Может, он и хотел скрыть степень своего расстройства услышанным, но не смог. Глаза будто заволоклись туманом, и в неловком, негромком «да?» – просквозила обида. Но через миг уже заговорили о другом, будто ничего и не промелькнуло между нами. Хотя я ещё и ещё про себя вспоминал ту минуту, огорчаясь своей бестактностью. Ведь, вполне возможно, ему кто-то намеренно посоветовал дать в названии побольше молодежного задора: движемся, мол, ребята, движемся… Пока не понял однажды: ну, и пусть! Значит, так и нужно было – сказать это напрямую. И впредь может понадобиться такая взаимная нещадящая, нелестная прямота нам обоим.
И она понадобилась, и не раз. И когда он, внимательнейшее прочитав машинопись моего «Дмитрия Донского», сказал напоследок, что ожидал всё-таки большего, потому что я, как ему показалось, не вполне и не во всём управился. Или когда я, принимаясь за его рукопись о Достоевском, сказал в шутку, при свидетелях, что буду «резать по живому». Но о том, что именно позже пришлось по машинописи сокращать или уточнять, знали только мы с ним двое, без ёрничающих и потирающих ручки соглядатаев.
Не удержусь всё же и процитирую из своей статьи «И поймешь иную жизнь…»:
«И вот непонадобившуюся страницу он, перечеркнув крест-накрест машинописные строчки, в день сдачи рукописи с усмешкой протянул мне. Я тут же прочитал приписанное от руки: «Ну, Юра! Я тебя, прости, Бога ради, довел до отчаяния, но и ты зато укатал меня. Хоть бы уж твой-то труд не пропал даром. Спасибо тебе, родной.
Ю.
Там уж, где я заартачился-закапризничал и ослушался – оставь уж так: пусть, если она все-таки будет, эта книжка, то будет хоть немножко и моей…»

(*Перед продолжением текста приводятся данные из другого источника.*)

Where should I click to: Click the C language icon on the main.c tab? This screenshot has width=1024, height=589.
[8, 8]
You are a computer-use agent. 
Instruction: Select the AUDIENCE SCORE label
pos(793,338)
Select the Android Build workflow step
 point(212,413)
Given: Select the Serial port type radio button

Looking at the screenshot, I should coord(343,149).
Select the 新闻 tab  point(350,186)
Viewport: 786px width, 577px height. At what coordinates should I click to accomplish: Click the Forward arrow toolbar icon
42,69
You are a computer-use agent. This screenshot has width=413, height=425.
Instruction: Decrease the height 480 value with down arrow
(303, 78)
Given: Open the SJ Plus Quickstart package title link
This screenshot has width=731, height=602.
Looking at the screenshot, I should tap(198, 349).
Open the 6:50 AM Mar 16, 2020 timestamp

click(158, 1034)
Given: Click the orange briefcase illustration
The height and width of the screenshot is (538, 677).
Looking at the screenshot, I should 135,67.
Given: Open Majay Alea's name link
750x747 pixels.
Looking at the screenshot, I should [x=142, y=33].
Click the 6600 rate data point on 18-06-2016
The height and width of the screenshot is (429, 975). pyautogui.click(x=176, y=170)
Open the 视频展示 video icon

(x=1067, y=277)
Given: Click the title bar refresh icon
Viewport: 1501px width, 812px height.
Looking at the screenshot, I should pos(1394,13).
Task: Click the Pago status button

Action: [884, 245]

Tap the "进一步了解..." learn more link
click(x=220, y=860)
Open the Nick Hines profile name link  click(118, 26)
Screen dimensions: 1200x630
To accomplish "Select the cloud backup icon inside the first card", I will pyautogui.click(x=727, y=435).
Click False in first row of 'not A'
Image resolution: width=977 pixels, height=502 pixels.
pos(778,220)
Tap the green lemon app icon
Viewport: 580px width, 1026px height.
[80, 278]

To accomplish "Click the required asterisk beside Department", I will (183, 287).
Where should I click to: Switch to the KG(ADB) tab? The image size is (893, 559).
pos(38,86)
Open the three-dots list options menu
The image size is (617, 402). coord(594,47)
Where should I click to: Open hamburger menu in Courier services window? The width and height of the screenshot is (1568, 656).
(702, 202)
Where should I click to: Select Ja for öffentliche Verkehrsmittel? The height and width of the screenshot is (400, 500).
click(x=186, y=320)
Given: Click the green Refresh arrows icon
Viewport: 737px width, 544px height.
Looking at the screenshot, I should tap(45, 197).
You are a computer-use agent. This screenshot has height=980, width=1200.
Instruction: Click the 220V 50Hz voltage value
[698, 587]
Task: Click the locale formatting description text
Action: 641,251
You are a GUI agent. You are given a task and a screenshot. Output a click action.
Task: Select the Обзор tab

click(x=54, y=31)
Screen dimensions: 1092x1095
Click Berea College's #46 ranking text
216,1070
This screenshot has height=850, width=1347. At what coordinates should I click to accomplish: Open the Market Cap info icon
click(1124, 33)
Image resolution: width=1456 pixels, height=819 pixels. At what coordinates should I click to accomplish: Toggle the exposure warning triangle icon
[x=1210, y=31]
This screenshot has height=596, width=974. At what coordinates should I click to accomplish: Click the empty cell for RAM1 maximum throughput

Кажется, я ничего не ответил ему в ту минуту, настолько были переполнены для меня смыслом эти несколько строк, где он, едва ли не впервые за годы нашей дружбы, назвал меня родным. Степень же моего «отчаяния» и участия в его труде была, конечно, страшно преувеличена, как и мера его капризности. Но это было так в духе его великодушного характера…
Наконец, в этих строках уместилась и наша общая на тот час тревога: «если она все-таки будет».
Это умение доходить в дружбе до пределов взаимной выдержки, самообладания, откровенности в поисках искомого, но не всегда сразу достижимого единомыслия я видел не раз и в работе Селезнева с другими авторами. Ну, с тем же Вадимом Валерьяновичем Кожиновым, когда после нескольких часов сидения взаперти над рукописью «Тютчева» они выходили из Юриного молодогвардейского кабинета обкуренные, погружённые в себя, как бы даже слегка отчуждённые, с печатью измождения на лицах.
* * *
О дружбе мужской трудно сказать что-то новое, необычное, что не было уже пережито, осмыслено и высказано другими, может быть, познавшими в дружестве гораздо большие глубины, чем успели мы, любившие Юрия Селезнева, жаждавшие с ним дружества или, сказать по Гоголю, товарищества.
Но всегда, когда мы решаемся думать и говорить о дружбе остаётся для всех недостижимый её образец, запечатлённый однажды евангелистом Иоанном Богословом, гл. 15, 12:
«Сия есть заповедь Моя, да любите друг друга, якоже возлюбих вы; болши сея любве никтоже имать, да кто душу свою положит за други своя».